Discurso no Senado Federal

COMENTANDO ARTIGO DE AUTORIA DO CARDEAL PRIMAZ DO BRASIL E PRESIDENTE DA CONFEDERAÇÃO NACIONAL DOS BISPOS DOM LUCAS MOREIRA NEVES, INTITULADO 'A VIDA, NÃO!', SOBRE A COMPLEXIDADE DA LEI DE PATENTES.

Autor
Odacir Soares (PFL - Partido da Frente Liberal/RO)
Nome completo: Odacir Soares Rodrigues
Casa
Senado Federal
Tipo
Discurso
Resumo por assunto
PROPRIEDADE INDUSTRIAL.:
  • COMENTANDO ARTIGO DE AUTORIA DO CARDEAL PRIMAZ DO BRASIL E PRESIDENTE DA CONFEDERAÇÃO NACIONAL DOS BISPOS DOM LUCAS MOREIRA NEVES, INTITULADO 'A VIDA, NÃO!', SOBRE A COMPLEXIDADE DA LEI DE PATENTES.

(Registros de origem)
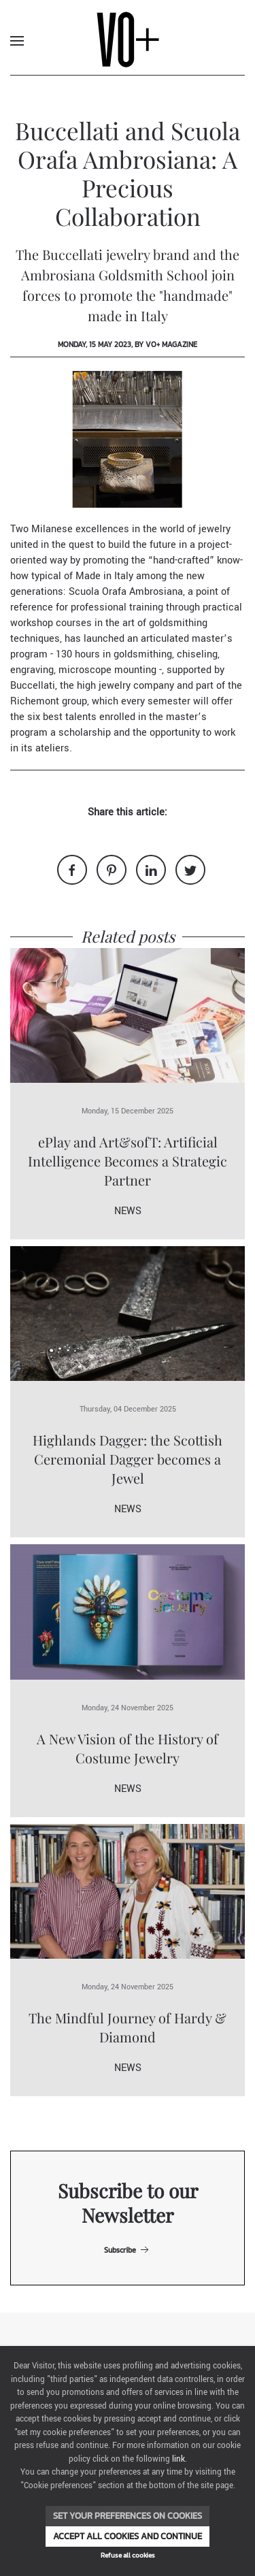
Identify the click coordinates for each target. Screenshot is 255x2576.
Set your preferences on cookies (127, 2515)
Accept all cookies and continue (127, 2536)
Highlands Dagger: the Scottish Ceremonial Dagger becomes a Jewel (127, 1459)
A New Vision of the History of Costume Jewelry (127, 1748)
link (178, 2459)
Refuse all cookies (128, 2555)
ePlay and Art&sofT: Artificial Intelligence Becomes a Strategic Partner (127, 1160)
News (127, 1211)
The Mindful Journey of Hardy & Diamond (127, 2027)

O que fazer →
• A. Extraia das entradas todas as linhas que contêm a palavra "cookies", diferenciando maiúsculas de minúsculas.
• B. Dê prosseguimento ao discurso sobre a lei de patentes a partir da última linha apresentada.
O discurso sobre a lei de patentes e as entradas são materiais independentes entre si.

Respostas →
• A.
Set your preferences on cookies (127, 2515)
Accept all cookies and continue (127, 2536)
Refuse all cookies (128, 2555)

• B.
Publicação
Publicação no DCN2 de 13/09/1995 - Página 15725
Assunto
Outros > PROPRIEDADE INDUSTRIAL.
Indexação
  • TRANSCRIÇÃO, ANAIS DO SENADO, DOCUMENTO, AUTORIA, LUCAS MOREIRA NEVES, CARDEAL, PRESIDENTE, CONFERENCIA NACIONAL DOS BISPOS DO BRASIL (CNBB), ANALISE, COMPLEXIDADE, OPOSIÇÃO, LEGISLAÇÃO, REGULAMENTAÇÃO, PROPRIEDADE INDUSTRIAL.

O SR. ODACIR SOARES (PFL-RO) - Sr. Presidente, Srªs e Srs. Senadores, veio-me às mãos, encaminhada por deferência da CNBB, cópia de oportuníssimo artigo da lavra do ilustrado Cardeal Primaz do Brasil e Presidente da Conferência Nacional dos Bispos, Dom Lucas Moreira Neves, intitulado "A VIDA, NÃO!".

Pela profundidade dos conceitos nele emitidos e pela palpitante atualidade da temática nele versada, rendo-me ao instigante ensejo de comentá-lo, hoje, nesta Tribuna.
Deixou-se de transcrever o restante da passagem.